■ Ejercicios propuestos ■
- A) Responde según el fragmento:
(i) ¿Cuántos años tiene el muchacho?
(ii) ¿Con quién vive todavía?
(iii) ¿Dónde comió toda su vida?
- B) ¿Qué edades del muchacho aparecen en el fragmento? Enuméralas todas.
- C) ¿Concuerda cada afirmación con el fragmento?
(i) El padre del muchacho era militar.
(ii) La narradora ve al muchacho todos los días.
(iii) El muchacho sabe desde niño qué significa hacer sobremesa.

:: Fragmento proporcionado

Yo, que sólo lo veo una vez por semana, no lo conocía tanto. Debería sentirme orgullosa por haber sido la destinataria de aquel pasado enterrado que me entregó. No sé qué habrá visto en mí para entregarme la pala que desenterró toda esa historia aterradora. No sé por qué me eligió este muchacho de 29 años que todavía vive con su madre y su hermana, atormentado día a día por querer huir de ese antro en el que vivió, desde los seis años, escuchando a su padre militar diciéndole que era un inútil y que se arrepentía de que su madre no hubiera abortado. De cuando él, con la inocencia de los 8 años, le preguntó cómo besar a una mujer y aquel ser despreciable le dijo que eso no le tenía que importar a él. De cómo, a los 17, entró en un estado depresivo tan profundo que, para no sentir dolor mental, se auto-flagelaba para estar pendiente de un sufrimiento físico y no psíquico. "Hace tres años me enteré qué significa hacer sobremesa", me dijo. Le pregunté por qué, y él me contestó que toda su vida comió en su habitación, solo.

::::
:: Datos proporcionados

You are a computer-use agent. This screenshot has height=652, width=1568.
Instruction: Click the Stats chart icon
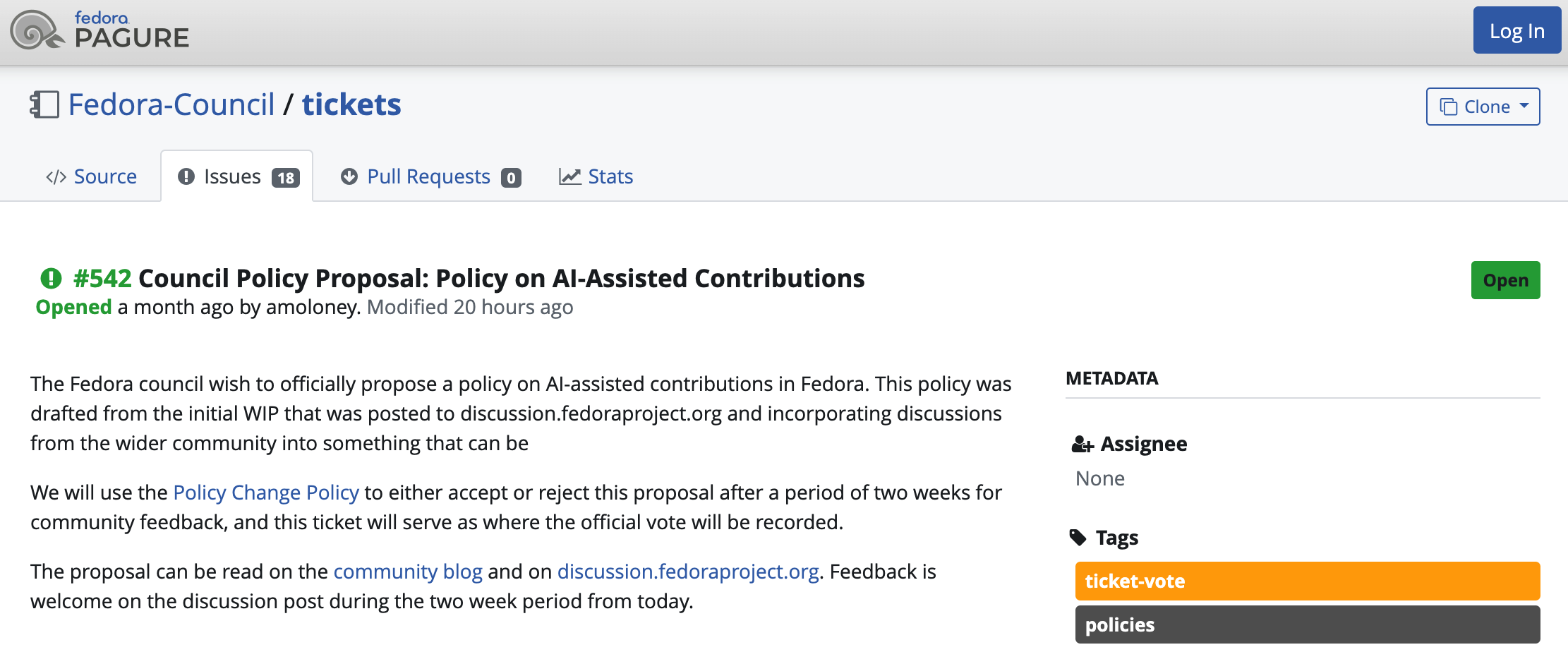click(x=569, y=176)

::::

■ Soluciones ■
- A)
(i) 29 años.
(ii) Con su madre y su hermana.
(iii) En su habitación, solo.

- B) Seis años, 8 años, 17 años y 29 años.

- C)
(i) Sí: "escuchando a su padre militar".
(ii) No: "sólo lo veo una vez por semana".
(iii) No: "Hace tres años me enteré qué significa hacer sobremesa".